Novel Incubator Year: 10

Current Project: forthcoming middle grade novel Just Lizzie about a teenage girl discovering her asexual identity

credit: John Pelletier

Tell us about a book you can’t stop talking or thinking about.

I love the book Lizard Radio by Pat Schmatz, and I am always on the lookout for students who would enjoy it. I think it was ahead of its time (2015) in featuring a nonbinary character in a dystopian world where young people are tested to make sure they score as clearly one gender or the other, and those who don’t are sent to rural camps which are their last chance to learn to perform one gendered role or the other. Kivali, the main character, finds themself at one of these camps, falls in love, questions authority, and comes to realize that none of us is entirely one thing or the other.

When you were a child, what did you want to be when you grew up?

I always wanted to be a writer! For as long as I can remember, I enjoyed telling stories, and I was dictating books for my parents to write down before I could write myself. The highlight of first grade for me was “story time” when my teacher, Mrs. Jones, would let me sit in her comfy chair and read my stories aloud to the class.

At various times, I contemplated the following side gigs: artist, illustrator, ice skater, clarinetist, firefighter, inventor, car designer, and brain surgeon.

Share a time when something you wrote embarrassed you or caused you regret. How about when something you wrote brought you or others joy?

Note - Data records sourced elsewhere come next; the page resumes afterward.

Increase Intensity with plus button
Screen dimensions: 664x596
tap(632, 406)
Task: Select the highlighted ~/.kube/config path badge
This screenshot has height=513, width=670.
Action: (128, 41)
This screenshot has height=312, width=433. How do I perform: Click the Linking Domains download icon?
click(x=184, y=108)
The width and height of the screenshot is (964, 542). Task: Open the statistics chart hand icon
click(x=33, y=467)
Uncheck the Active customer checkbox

In fifth grade, my class went on a camping trip. The first night, the teachers stayed up late talking and laughing down the hall and kept the girls in my bunk awake. The next morning, I wrote and circulated a petition asking the adults to quiet down. I deliberately avoided cursive so my teacher wouldn’t know who had written it, but almost immediately I heard him say, “I know this handwriting… WHERE’S KAREN?!?!” I ran and hid until some of the other girls assured me he wasn’t actually mad. (And the adults were quieter that night!)

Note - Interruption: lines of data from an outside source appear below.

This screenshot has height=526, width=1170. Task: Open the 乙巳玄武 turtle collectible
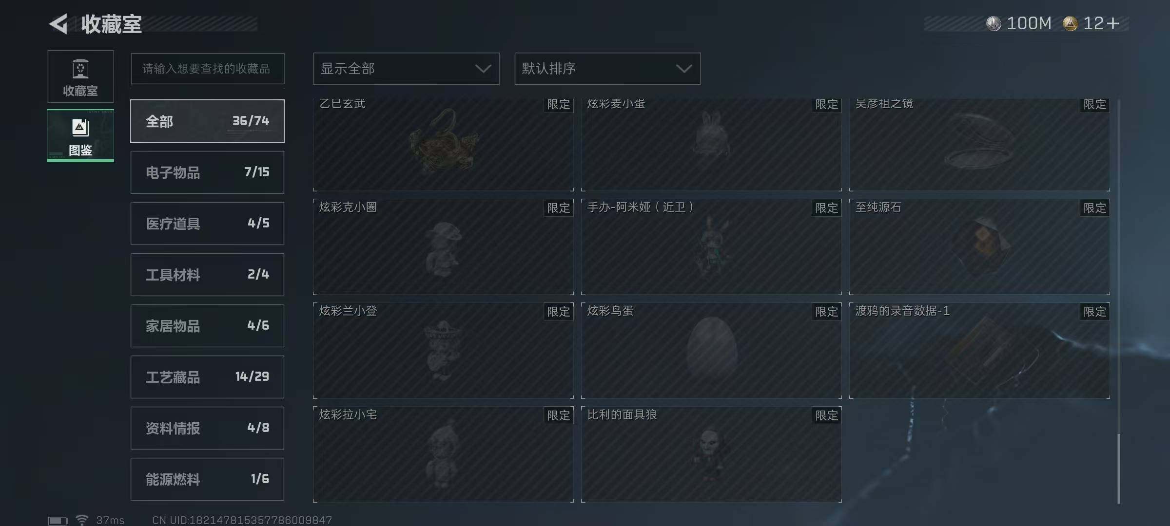[x=443, y=145]
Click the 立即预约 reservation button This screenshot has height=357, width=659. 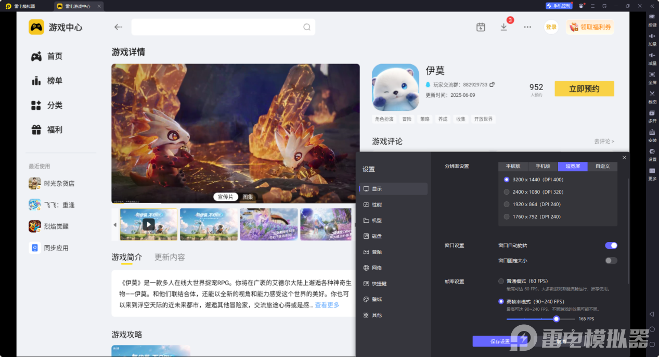584,88
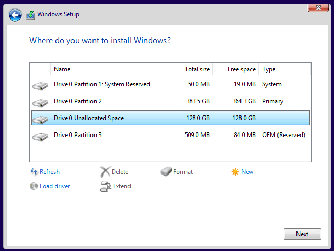
Task: Click the Refresh icon
Action: click(34, 172)

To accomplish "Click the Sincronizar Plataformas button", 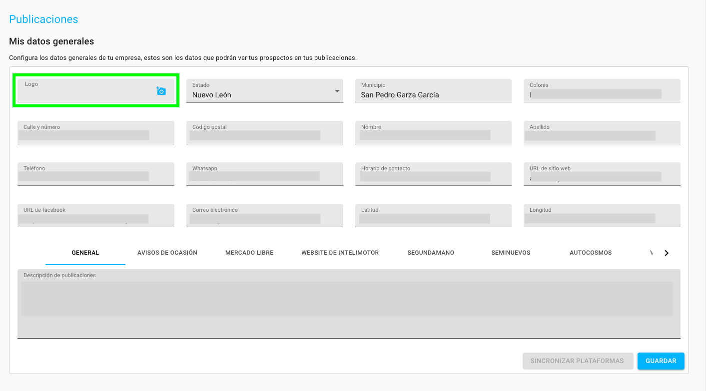I will (577, 361).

As for joy: One of the handy things about being a writer is that you can give your writing as a gift! Over the years, I have enjoyed writing poems and speeches for staff leaving my school, and back when I was still a student, I used to write stories at the end of the school year featuring all my classmates on a wacky adventure. It’s a rewarding and gratifying way to share with people what you love about them!

How do you overcome imposter syndrome?

I definitely deal with my fair share of impostor syndrome, and the people who most help me overcome it are in my writing group developed out of a GrubStreet Novel in Progress class with Ursula DeYoung. We’ve been together for almost seven years now. Whenever I come to workshop thinking I am the worst, or I’ve fallen behind, or my writing is a mess, they buoy me and give me the confidence and the inspiration to continue.

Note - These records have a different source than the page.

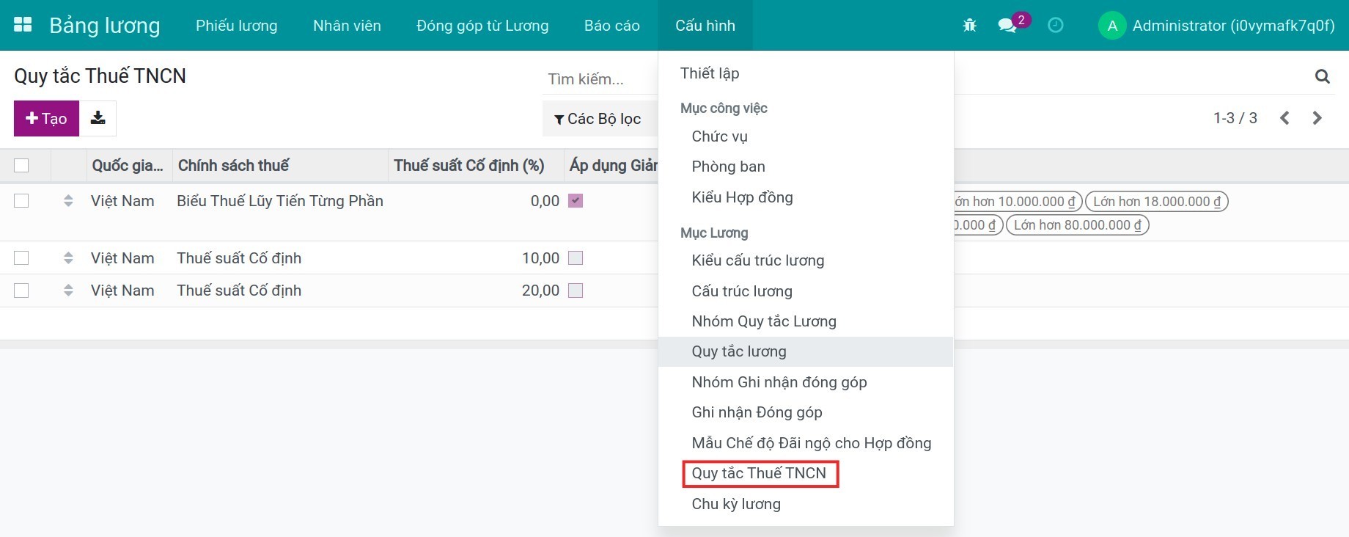Open the apps grid menu
Image resolution: width=1349 pixels, height=537 pixels.
pos(22,23)
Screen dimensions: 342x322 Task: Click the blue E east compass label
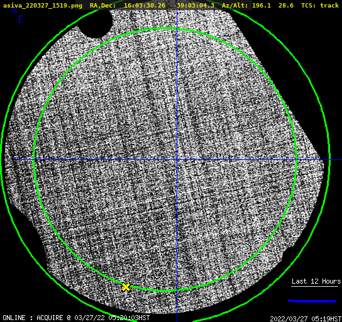click(21, 19)
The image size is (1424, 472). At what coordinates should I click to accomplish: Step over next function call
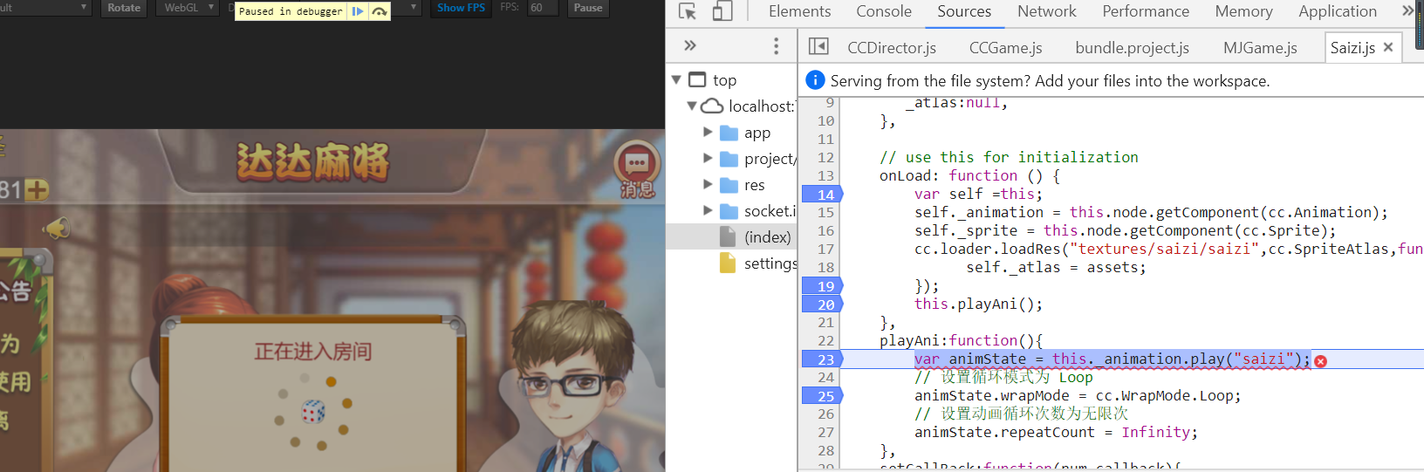[x=380, y=11]
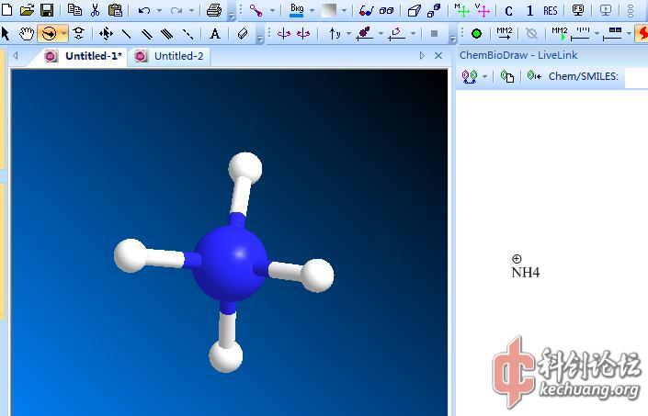Viewport: 648px width, 416px height.
Task: Click the Open folder button
Action: click(27, 10)

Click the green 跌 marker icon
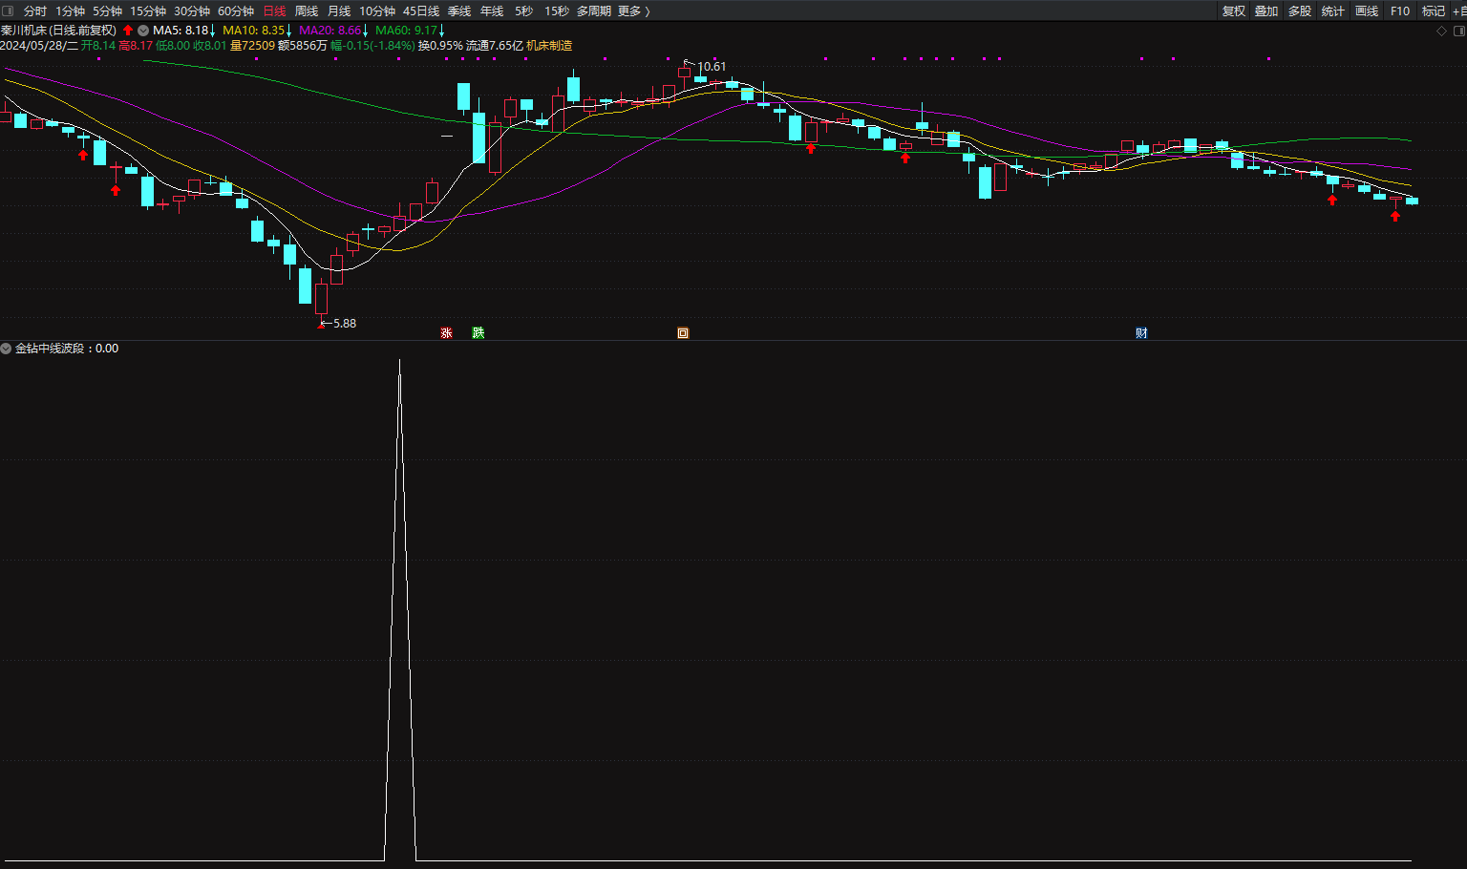pos(478,332)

What surprised you most about the publishing process?

After working on my novel for years, I didn’t anticipate the “this is really it” pressure of the final stages of revision, editing, and copyediting. It’s amazing and humbling to know that (hopefully) thousands of people will be reading my words—but it’s also terrifying to realize that those thousands of people will also be seeing whichever photograph I choose as my author photo and whatever three sentences I choose as my bio. And sending off your final manuscript is a different kind of pressure than revising and awaiting feedback for what you will have to change again. I experienced more paralysis than I expected when I realized the edits I was making were the final, final edits, and if there was a detail or a sentence I wasn’t perfectly happy with, there was no more falling back on “It’s fine for now” or “I’ll go back and think of something later.” It’s a different mindset.

What is your favorite punctuation mark? Why?

Definitely the em-dash. My mom wrote her college admissions essay on the value of the em-dash, and I think I inherited that love from her. I think it beautifully captures the natural rhythm of speech and thought, and it has the subtlety and complexity to mean so many different things. I might rely on it too much, but I’ve made my peace with that!


Karen Wilfrid is a writer and seventh-grade English teacher based in Newton, Massachusetts. After receiving her B.A. in Creative Writing and Spanish from Oberlin College, she spent two years on a Fulbright teaching fellowship in Cantabria, Spain. She is a graduate of GrubStreet’s Novel Incubator Program and her first novel, Just Lizzie, is coming out in November 2023 with HarperCollins-Clarion.